**Data for analysis:**
....................
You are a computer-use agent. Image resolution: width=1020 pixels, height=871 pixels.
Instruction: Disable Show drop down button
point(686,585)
....................
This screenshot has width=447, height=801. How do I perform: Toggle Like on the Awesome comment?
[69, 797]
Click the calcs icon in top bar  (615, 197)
....................
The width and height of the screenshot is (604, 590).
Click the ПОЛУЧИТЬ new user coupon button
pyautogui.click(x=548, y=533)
....................
**Task statement:**
Using the listing above, copy exactly the line that contains "This screenshot has", the line that contains "Click the calcs", and each line that falls between them.

**Exercise solution:**
This screenshot has width=447, height=801. How do I perform: Toggle Like on the Awesome comment?
[69, 797]
Click the calcs icon in top bar  (615, 197)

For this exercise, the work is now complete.